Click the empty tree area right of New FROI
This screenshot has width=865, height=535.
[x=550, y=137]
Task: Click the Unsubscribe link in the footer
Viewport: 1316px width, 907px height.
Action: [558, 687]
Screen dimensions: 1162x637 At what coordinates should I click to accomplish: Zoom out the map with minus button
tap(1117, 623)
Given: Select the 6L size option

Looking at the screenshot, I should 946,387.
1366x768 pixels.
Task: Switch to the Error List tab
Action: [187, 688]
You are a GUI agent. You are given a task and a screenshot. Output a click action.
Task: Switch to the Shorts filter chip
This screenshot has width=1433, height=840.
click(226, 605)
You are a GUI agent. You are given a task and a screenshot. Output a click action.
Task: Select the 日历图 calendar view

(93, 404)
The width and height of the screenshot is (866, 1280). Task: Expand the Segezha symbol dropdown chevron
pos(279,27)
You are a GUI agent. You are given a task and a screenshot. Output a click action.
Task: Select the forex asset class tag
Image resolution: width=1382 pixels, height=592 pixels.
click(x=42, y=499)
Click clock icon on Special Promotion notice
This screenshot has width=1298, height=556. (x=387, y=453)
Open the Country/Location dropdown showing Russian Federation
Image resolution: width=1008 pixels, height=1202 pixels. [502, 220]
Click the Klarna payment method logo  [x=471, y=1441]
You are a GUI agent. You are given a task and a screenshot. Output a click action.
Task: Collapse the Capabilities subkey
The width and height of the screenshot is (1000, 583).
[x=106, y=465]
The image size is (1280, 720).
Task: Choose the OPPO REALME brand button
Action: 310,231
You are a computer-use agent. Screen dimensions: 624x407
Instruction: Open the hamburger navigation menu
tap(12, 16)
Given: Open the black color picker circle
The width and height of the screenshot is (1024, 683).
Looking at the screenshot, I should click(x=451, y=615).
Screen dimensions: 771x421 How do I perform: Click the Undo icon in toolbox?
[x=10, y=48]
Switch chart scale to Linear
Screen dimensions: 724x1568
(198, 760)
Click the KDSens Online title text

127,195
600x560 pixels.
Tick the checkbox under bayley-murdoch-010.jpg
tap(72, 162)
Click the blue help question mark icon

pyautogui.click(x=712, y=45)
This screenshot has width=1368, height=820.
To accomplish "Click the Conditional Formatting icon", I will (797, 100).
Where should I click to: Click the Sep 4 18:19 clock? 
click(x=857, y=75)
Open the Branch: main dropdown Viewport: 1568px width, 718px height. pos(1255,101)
= = =
> _INSTRUCTIONS TO FOLLOW_
Taking the material above, extract exactly and only the lines from the line with "Task: Switch to the Shorts filter chip" to the line with "Task: Select the forex asset class tag", inclusive of both.

> _RESPONSE_
Task: Switch to the Shorts filter chip
This screenshot has width=1433, height=840.
click(226, 605)
You are a GUI agent. You are given a task and a screenshot. Output a click action.
Task: Select the 日历图 calendar view

(93, 404)
The width and height of the screenshot is (866, 1280). Task: Expand the Segezha symbol dropdown chevron
pos(279,27)
You are a GUI agent. You are given a task and a screenshot. Output a click action.
Task: Select the forex asset class tag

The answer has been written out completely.